Hand back the entries exactly as written, minus every picture.

----------------

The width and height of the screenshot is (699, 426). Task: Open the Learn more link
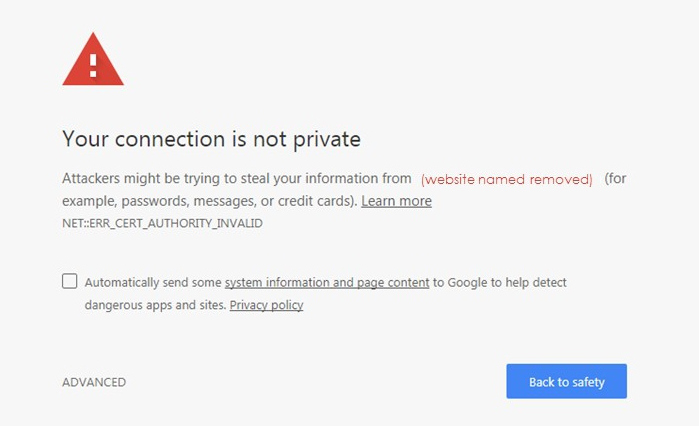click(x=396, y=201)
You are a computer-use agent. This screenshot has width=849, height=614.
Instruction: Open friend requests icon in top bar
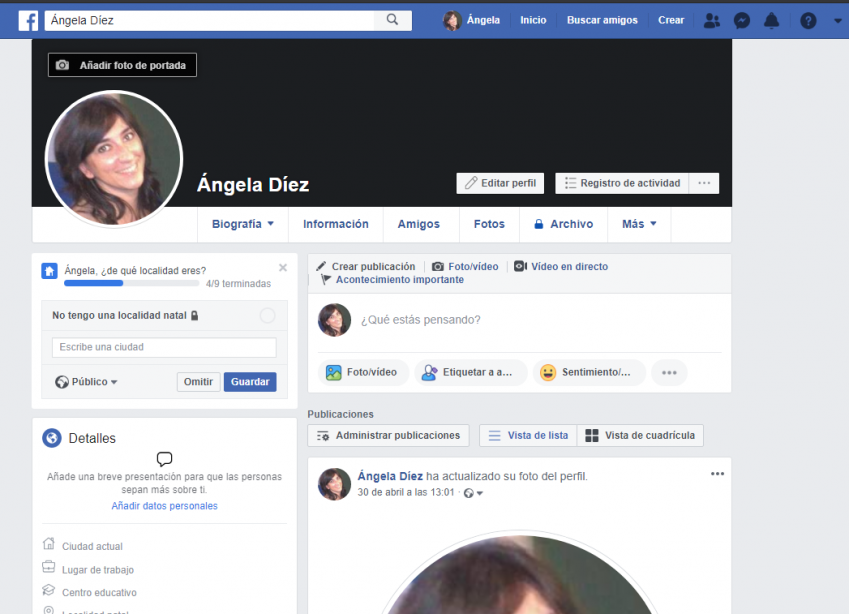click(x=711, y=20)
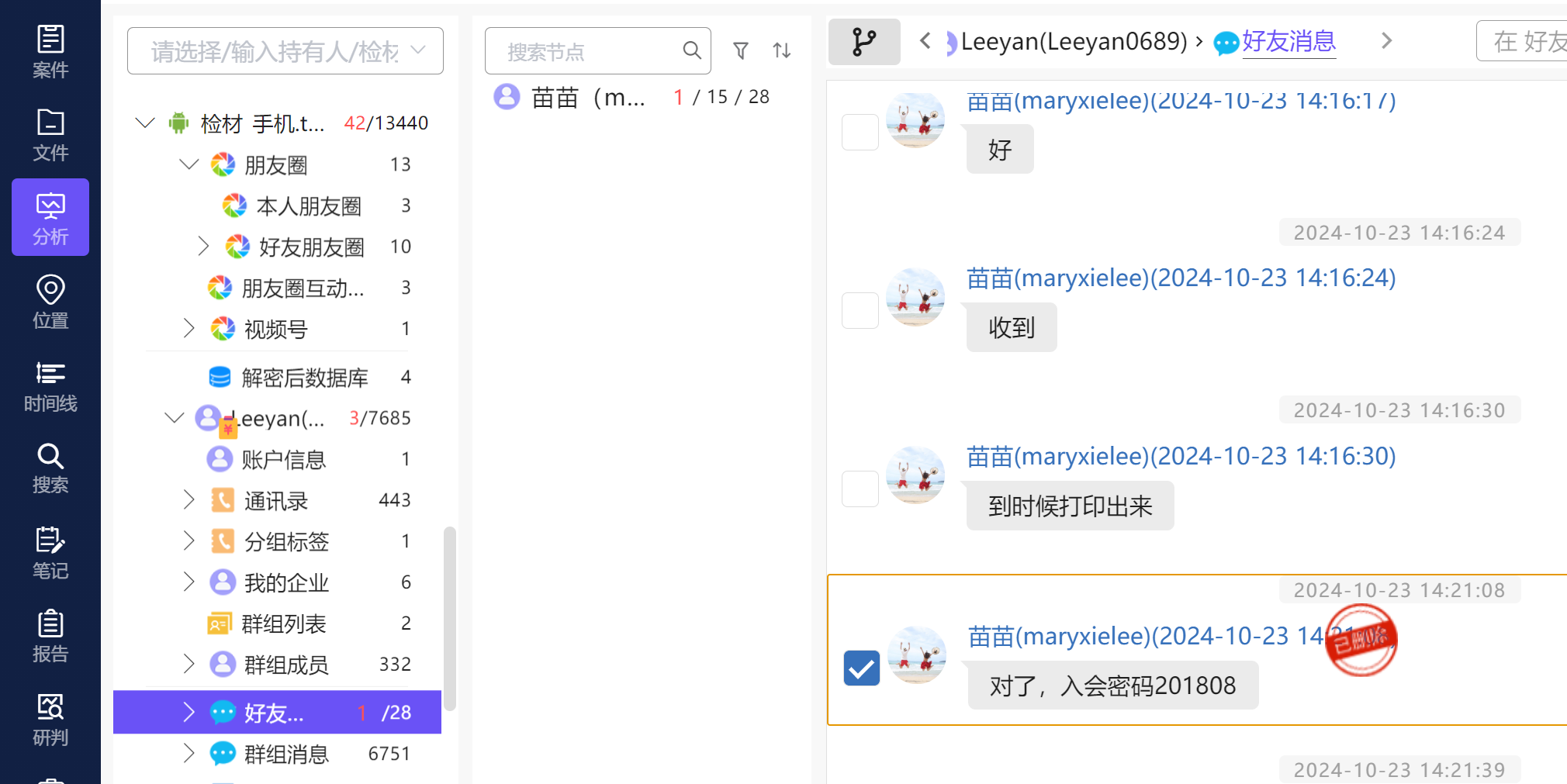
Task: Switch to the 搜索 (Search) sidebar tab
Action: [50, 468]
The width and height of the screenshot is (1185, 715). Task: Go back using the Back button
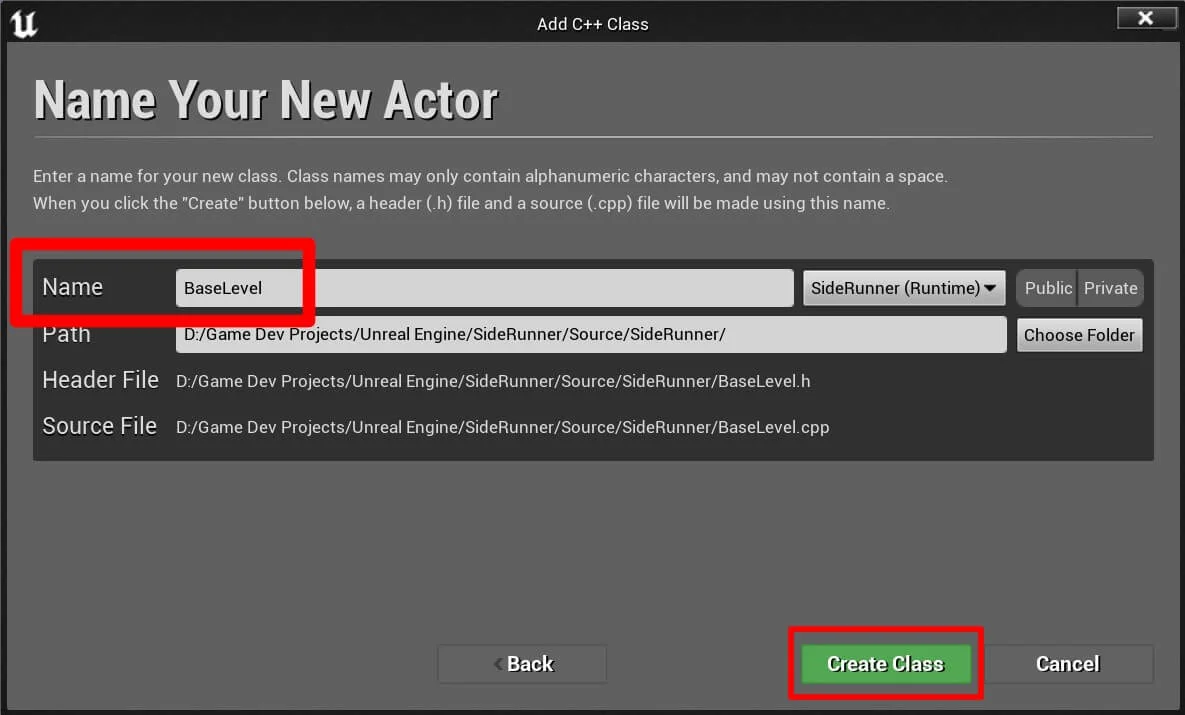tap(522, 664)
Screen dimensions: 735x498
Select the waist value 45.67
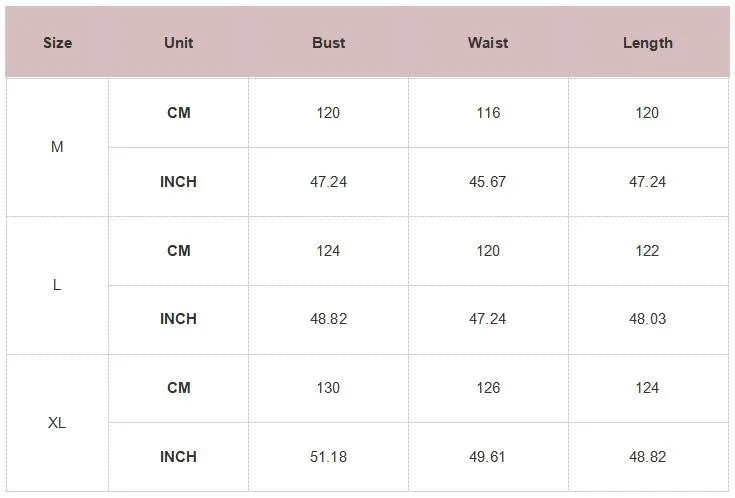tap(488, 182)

----------------

• _RESULT FOR THIS EXERCISE_:
The width and height of the screenshot is (699, 426). Task: Open the Learn more link
click(x=396, y=201)
You are a computer-use agent. This screenshot has width=849, height=614.
Instruction: Open friend requests icon in top bar
click(x=711, y=20)
Task: Switch to the 搜索 (Search) sidebar tab
Action: [50, 468]
The width and height of the screenshot is (1185, 715). Task: Go back using the Back button
tap(522, 664)
Screen dimensions: 735x498
Select the waist value 45.67
tap(488, 182)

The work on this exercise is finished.